▸ **What you are asked to do**: Please copy word for word the part of the passage on the claimant's medical reports from "The carrier took" up to and including "should be discounted.".

Dr. GJ’s report of September 24th recounted that claimant’s March 2, 1986 injury at work resulted from a fall to the floor when her chair slipped out from underneath her. She sustained a fracture of the third lumbar spinal process for which she was treated conservatively, and she ultimately developed a chronic lumbosacral sprain syndrome. She had a repeat neurological evaluation in February 1991 by (Dr. WF) because she was having increasing pain in her lower back with radiation into her left leg as well as some weakness in that leg and difficulty in walking. An EMG revealed increased irritability in the left sacral paraspinal muscles consistent with left sacral nerve irritation. Dr. WF treated claimant conservatively and referred her for chiropractic treatment by (Dr. JF) who last saw claimant on July 2, 1991, when she still had left leg stiffness. Dr. GJ’s September 24th report also stated that when claimant fell on August 16th, her buttocks and lower back struck the floor and she also injured her legs during that fall. Dr. GJ stated he had disagreed with Dr. MF’s releasing claimant to return to work as of August 26th and instead advised her not to begin work before September 3rd and to avoid bending, lifting, twisting, prolonged standing, and squatting. He said she was to have been evaluated on September 3rd to determine whether she could then return to work full time without restrictions. Dr. GJ’s report of January 8, 1992, referred to his September 24th report and stated that all of claimant’s injuries and diagnoses mentioned in that report are directly related to her falls at work, that the September 3rd auto accident aggravated her prior injuries, that she recovered from her cervical strain, and that her chronic lumbar sprain, aggravated by the auto accident, still remains. Dr. GJ said he felt it to be “error for the carrier to state that all of her present symptoms are directly related to the automobile accident.”

The carrier took the position that claimant’s only injury on August 16th was the fractured coccyx, that any additional back injury and leg injury resulted from the September 3rd auto accident or existed prior to her August 16th injury. Carrier argued that Dr. GJ, who had been claimant’s family doctor for several years, ultimately became “an advocate” for claimant and thus the credibility of his reports should be discounted.

The carrier introduced voluminous medical records but indicated it was chiefly relying on reports from Dr. WF to Dr. GJ, dated February 12 and July 8, 1991, and reports from (Dr. KK) to Dr. GJ, dated May 5 and June 15, 1992. Dr. WF’s reports indicated that in February 1991, claimant presented with complaints of increasing back pain radiating to her left leg, along with left leg weakness and stiffness, and difficulty in walking, that her sensory examinations were normal, as was an MRI of her cervical and thoracic spine. He was to obtain an MRI of her lumbar spine as well as EMG and nerve conduction studies. Dr. WF believed claimant had chronic cervical strain and doubted any upper motor neuron abnormality. Dr. KK’s first report stated that an EMG revealed muscular weakness, that a Parkinson’s disease was suspected, and that a muscle biopsy was recommended. The second report advised that claimant was having problems with stiffness and wasting of her left leg since 1990, that a subsequent muscle biopsy was abnormal, and that his impression was either a degenerative type disorder involving spinal cord and motor nerves or Wilson’s disease with a differential of Parkinson’s disease to be considered. In a report of December 23, 1991, (DR. GG), a physical medicine and rehabilitation specialist who had previously examined claimant on September 30, 1991, upon referral from Dr. GJ, stated that she fell on December 2, 1991 and suffered extensive facial lacerations, that she has a marked loss of left leg muscle strength and evidence of L5-S1 diminished power, and that he recommended a strengthening program. In a report dated September 22, 1992, (Dr. LR), a physical medicine and rehabilitation specialist, indicated that claimant began to experience falls in December 1991 with subsequent frequency of up to once or twice a week as a result of decreased coordination of her left leg, and was to commence a program to strengthen her left leg which included PT, gait training, and lumbar stabilization.

▸ **Record extracts**:
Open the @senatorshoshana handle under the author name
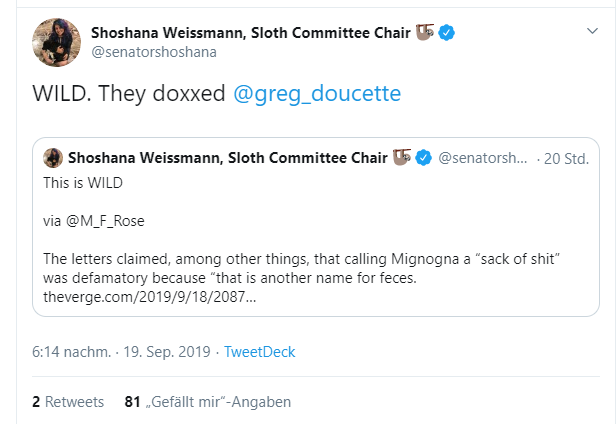This screenshot has width=616, height=424. [x=154, y=52]
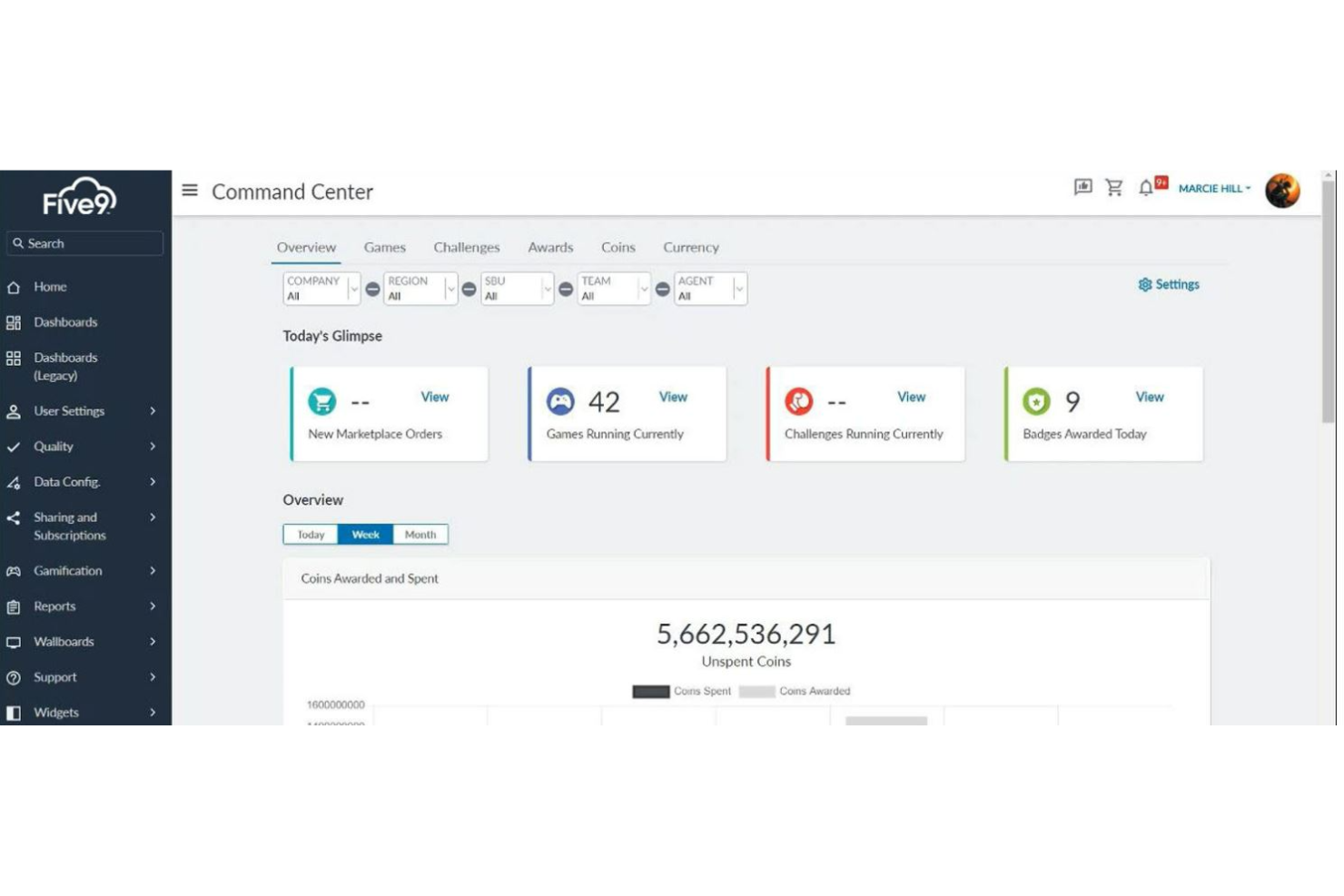Click the Wallboards monitor icon

pos(14,642)
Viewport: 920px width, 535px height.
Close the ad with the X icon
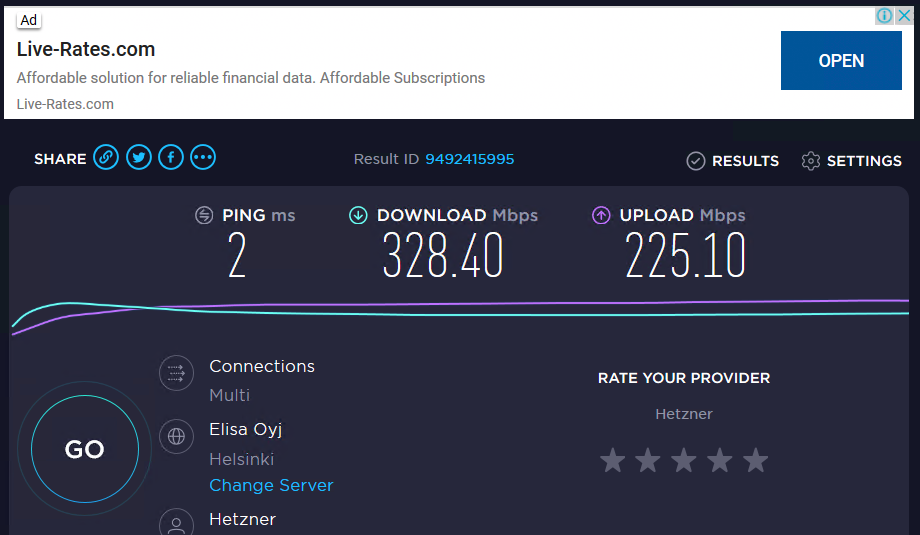point(904,16)
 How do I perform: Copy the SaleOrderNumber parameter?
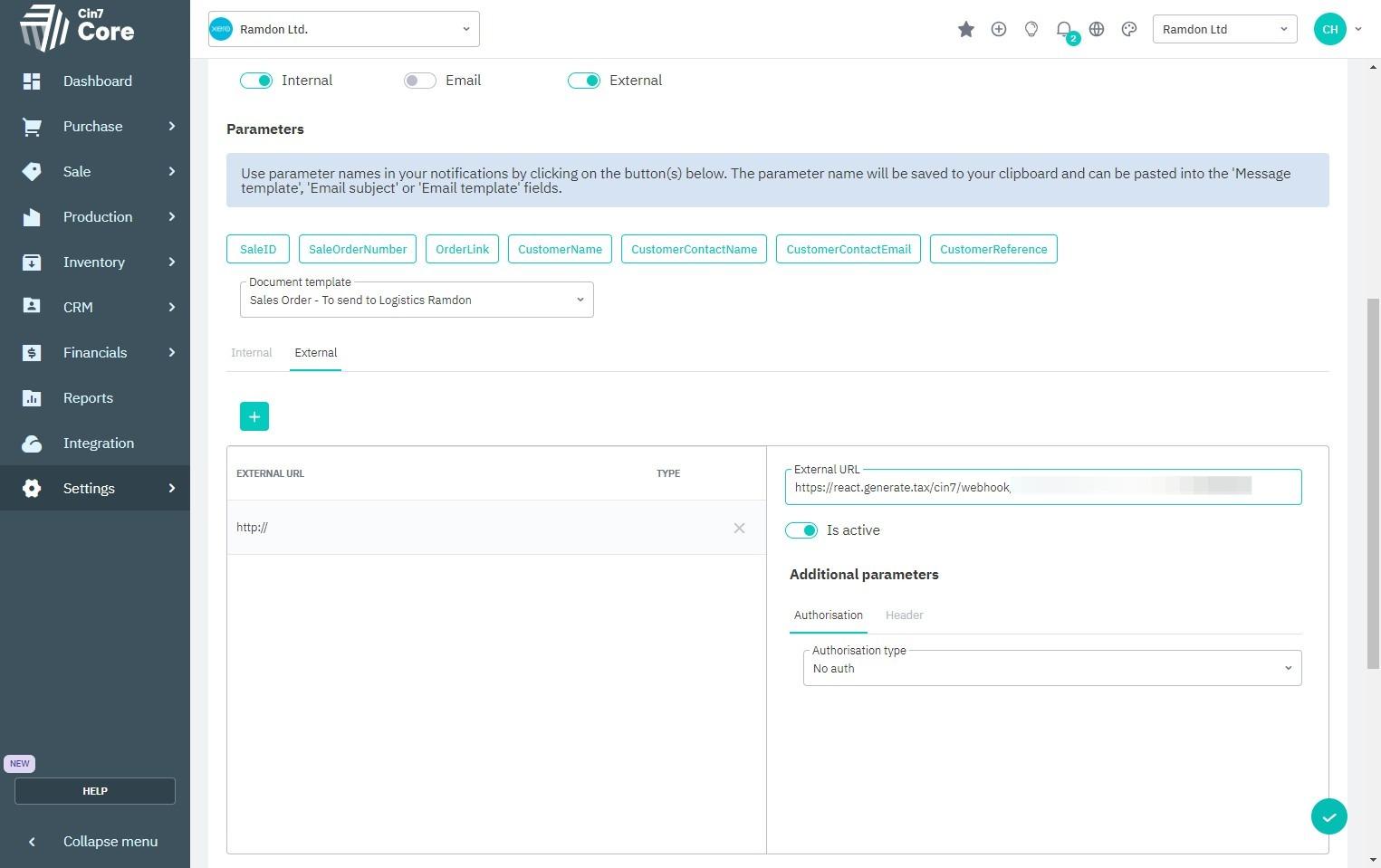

▸ **Solved problem**:
The carrier took the position that claimant’s only injury on August 16th was the fractured coccyx, that any additional back injury and leg injury resulted from the September 3rd auto accident or existed prior to her August 16th injury. Carrier argued that Dr. GJ, who had been claimant’s family doctor for several years, ultimately became “an advocate” for claimant and thus the credibility of his reports should be discounted.